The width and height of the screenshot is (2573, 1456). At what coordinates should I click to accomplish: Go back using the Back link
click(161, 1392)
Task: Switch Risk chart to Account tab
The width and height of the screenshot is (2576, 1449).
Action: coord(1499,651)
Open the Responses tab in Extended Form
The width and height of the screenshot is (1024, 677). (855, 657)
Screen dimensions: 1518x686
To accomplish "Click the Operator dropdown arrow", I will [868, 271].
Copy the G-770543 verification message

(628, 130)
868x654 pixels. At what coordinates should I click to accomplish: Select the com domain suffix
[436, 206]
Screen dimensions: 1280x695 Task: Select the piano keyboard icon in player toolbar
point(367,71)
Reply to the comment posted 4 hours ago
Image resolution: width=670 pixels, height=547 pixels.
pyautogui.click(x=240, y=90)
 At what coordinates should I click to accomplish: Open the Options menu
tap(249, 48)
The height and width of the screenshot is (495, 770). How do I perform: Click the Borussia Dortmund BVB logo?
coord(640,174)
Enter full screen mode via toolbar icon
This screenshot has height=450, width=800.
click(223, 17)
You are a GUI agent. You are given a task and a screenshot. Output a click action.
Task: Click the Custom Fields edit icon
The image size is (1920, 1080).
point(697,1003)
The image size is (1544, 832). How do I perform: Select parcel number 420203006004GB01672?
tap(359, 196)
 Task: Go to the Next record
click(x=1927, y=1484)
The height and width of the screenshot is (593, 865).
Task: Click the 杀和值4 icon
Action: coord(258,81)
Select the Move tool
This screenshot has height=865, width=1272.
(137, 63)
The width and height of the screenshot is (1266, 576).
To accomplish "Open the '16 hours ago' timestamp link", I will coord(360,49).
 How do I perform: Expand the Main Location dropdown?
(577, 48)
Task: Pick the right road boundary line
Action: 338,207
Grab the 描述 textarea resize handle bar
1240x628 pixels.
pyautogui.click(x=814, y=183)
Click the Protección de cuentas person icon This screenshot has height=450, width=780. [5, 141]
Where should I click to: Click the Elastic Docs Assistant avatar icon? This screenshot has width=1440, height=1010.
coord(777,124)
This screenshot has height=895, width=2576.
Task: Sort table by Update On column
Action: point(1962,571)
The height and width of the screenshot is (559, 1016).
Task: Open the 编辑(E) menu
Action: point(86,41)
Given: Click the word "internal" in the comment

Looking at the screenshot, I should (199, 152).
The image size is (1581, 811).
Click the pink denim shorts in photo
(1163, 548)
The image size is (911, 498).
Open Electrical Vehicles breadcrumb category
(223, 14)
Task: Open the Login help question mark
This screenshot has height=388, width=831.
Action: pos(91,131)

____________________

▸ WRITTEN PROBLEM
Reproduce every one of the records above, word for word.

▸ RIGHT ANSWER
The width and height of the screenshot is (2573, 1456). At what coordinates should I click to accomplish: Go back using the Back link
click(161, 1392)
Task: Switch Risk chart to Account tab
The width and height of the screenshot is (2576, 1449).
Action: coord(1499,651)
Open the Responses tab in Extended Form
The width and height of the screenshot is (1024, 677). (855, 657)
Screen dimensions: 1518x686
To accomplish "Click the Operator dropdown arrow", I will [868, 271].
Copy the G-770543 verification message

(628, 130)
868x654 pixels. At what coordinates should I click to accomplish: Select the com domain suffix
[436, 206]
Screen dimensions: 1280x695 Task: Select the piano keyboard icon in player toolbar
point(367,71)
Reply to the comment posted 4 hours ago
Image resolution: width=670 pixels, height=547 pixels.
pyautogui.click(x=240, y=90)
 At what coordinates should I click to accomplish: Open the Options menu
tap(249, 48)
The height and width of the screenshot is (495, 770). How do I perform: Click the Borussia Dortmund BVB logo?
coord(640,174)
Enter full screen mode via toolbar icon
This screenshot has height=450, width=800.
click(223, 17)
You are a GUI agent. You are given a task and a screenshot. Output a click action.
Task: Click the Custom Fields edit icon
The image size is (1920, 1080).
point(697,1003)
The image size is (1544, 832). How do I perform: Select parcel number 420203006004GB01672?
tap(359, 196)
 Task: Go to the Next record
click(x=1927, y=1484)
The height and width of the screenshot is (593, 865).
Task: Click the 杀和值4 icon
Action: coord(258,81)
Select the Move tool
This screenshot has height=865, width=1272.
(137, 63)
The width and height of the screenshot is (1266, 576).
To accomplish "Open the '16 hours ago' timestamp link", I will coord(360,49).
 How do I perform: Expand the Main Location dropdown?
(577, 48)
Task: Pick the right road boundary line
Action: 338,207
Grab the 描述 textarea resize handle bar
1240x628 pixels.
pyautogui.click(x=814, y=183)
Click the Protección de cuentas person icon This screenshot has height=450, width=780. [5, 141]
Where should I click to: Click the Elastic Docs Assistant avatar icon? This screenshot has width=1440, height=1010.
coord(777,124)
This screenshot has height=895, width=2576.
Task: Sort table by Update On column
Action: point(1962,571)
The height and width of the screenshot is (559, 1016).
Task: Open the 编辑(E) menu
Action: point(86,41)
Given: Click the word "internal" in the comment

Looking at the screenshot, I should (199, 152).
The image size is (1581, 811).
Click the pink denim shorts in photo
(1163, 548)
The image size is (911, 498).
Open Electrical Vehicles breadcrumb category
(223, 14)
Task: Open the Login help question mark
This screenshot has height=388, width=831.
Action: pos(91,131)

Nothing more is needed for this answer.